Grant Hamilton - Polaroids

Polaroid cameras are magical.

In my pocket, I carry a medium-format, single lens reflex camera that folds flat.

It never needs batteries because they are in the film pack-each new cartridge provides 10 sheets of film and the power to develop them.

When I press the red button on my 30 year-old SX-70, a sonar wave is sent out from the camera to measure the distance to my subject.

As the bounced wave returns to the camera, the auto-focus adjusts the lens within a fraction of a second.

Next, sophisticated electronics calculate the amount of light needed to properly expose the picture and the aperture and shutter-speed are set.

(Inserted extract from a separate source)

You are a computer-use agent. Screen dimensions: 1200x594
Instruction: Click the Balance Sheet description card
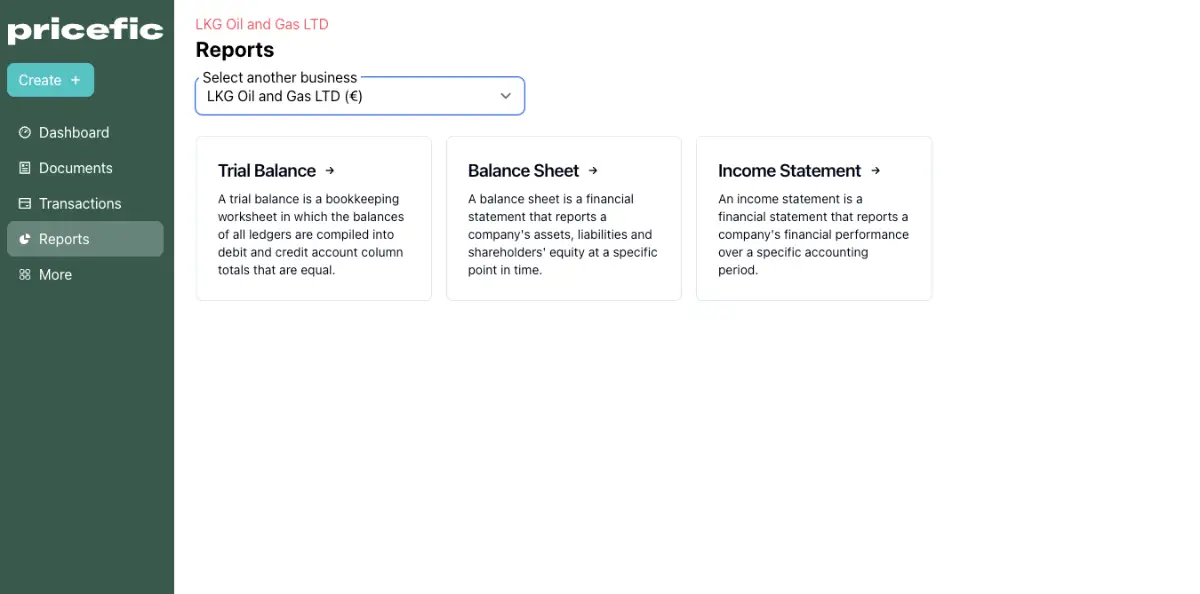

The Fresnel lens that had been redirecting the light to the viewfinder, flips up to reveal a mirror on its undersurface.

This mirror reflects the incoming light downward onto the film.

Once the film is exposed, it is ejected from the front of the camera.

As it exits, it is squeezed through two rollers that spread the developing chemicals from their storage pod at the base of the photo.

They move the acidic paste over the silver crystals like a rolling pin flattening dough.

Polaroid integral film is made up of 13 different layers.

These layers regulate the chemicals that create full-color photograph from just three different dyes.

After the photo is outside the camera, the developing image is protected by a temporarily opaque timing layer that prevents over-exposure.

The dissolution of that shield slowly reveals the underlying picture.

Like the moment it captures, each Polaroid photo is unique.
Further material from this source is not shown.